The task:
Wherever "gear" appears in a line of the records below, count that line, and report only the number.

Supplied records:
________________
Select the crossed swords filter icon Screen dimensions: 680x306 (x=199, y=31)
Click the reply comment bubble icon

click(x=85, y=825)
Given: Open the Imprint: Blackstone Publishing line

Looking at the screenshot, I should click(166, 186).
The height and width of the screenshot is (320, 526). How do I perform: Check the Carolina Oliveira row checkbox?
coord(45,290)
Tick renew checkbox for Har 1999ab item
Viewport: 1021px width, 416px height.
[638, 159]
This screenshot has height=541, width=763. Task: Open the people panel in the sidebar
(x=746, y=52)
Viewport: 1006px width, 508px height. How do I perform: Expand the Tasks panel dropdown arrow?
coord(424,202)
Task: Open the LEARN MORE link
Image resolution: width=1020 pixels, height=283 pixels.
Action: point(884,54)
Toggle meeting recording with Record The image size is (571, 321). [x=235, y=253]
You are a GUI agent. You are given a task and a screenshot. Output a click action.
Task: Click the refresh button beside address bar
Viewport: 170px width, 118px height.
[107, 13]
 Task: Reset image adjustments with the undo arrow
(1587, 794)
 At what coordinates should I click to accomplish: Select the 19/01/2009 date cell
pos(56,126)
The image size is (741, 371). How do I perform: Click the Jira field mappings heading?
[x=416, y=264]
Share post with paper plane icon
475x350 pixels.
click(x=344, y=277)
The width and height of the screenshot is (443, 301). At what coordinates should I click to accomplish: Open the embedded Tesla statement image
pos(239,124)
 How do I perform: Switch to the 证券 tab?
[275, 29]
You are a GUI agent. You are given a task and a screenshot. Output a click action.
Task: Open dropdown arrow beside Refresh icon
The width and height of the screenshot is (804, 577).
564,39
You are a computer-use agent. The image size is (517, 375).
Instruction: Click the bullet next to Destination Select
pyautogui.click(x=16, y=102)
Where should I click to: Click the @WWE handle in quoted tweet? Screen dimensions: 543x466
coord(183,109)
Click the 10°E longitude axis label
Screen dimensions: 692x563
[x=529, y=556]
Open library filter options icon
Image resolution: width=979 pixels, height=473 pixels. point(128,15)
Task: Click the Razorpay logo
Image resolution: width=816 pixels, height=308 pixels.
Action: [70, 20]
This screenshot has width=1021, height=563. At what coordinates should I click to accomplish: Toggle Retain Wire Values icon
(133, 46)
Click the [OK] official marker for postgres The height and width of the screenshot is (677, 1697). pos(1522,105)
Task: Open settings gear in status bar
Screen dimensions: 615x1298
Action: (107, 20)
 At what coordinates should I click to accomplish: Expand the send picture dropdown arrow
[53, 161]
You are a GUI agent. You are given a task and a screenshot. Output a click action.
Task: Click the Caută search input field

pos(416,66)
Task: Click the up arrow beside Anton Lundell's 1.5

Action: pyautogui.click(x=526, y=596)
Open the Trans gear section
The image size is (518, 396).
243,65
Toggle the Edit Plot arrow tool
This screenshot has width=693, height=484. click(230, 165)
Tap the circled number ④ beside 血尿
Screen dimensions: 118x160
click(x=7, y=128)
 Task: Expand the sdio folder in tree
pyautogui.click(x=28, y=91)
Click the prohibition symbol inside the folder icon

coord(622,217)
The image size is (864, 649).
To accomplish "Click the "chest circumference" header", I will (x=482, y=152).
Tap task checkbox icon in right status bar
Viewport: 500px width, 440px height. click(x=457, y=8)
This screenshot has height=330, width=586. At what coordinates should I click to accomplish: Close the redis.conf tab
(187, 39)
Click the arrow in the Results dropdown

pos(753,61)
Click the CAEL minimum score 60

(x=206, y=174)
________________
Reply:
2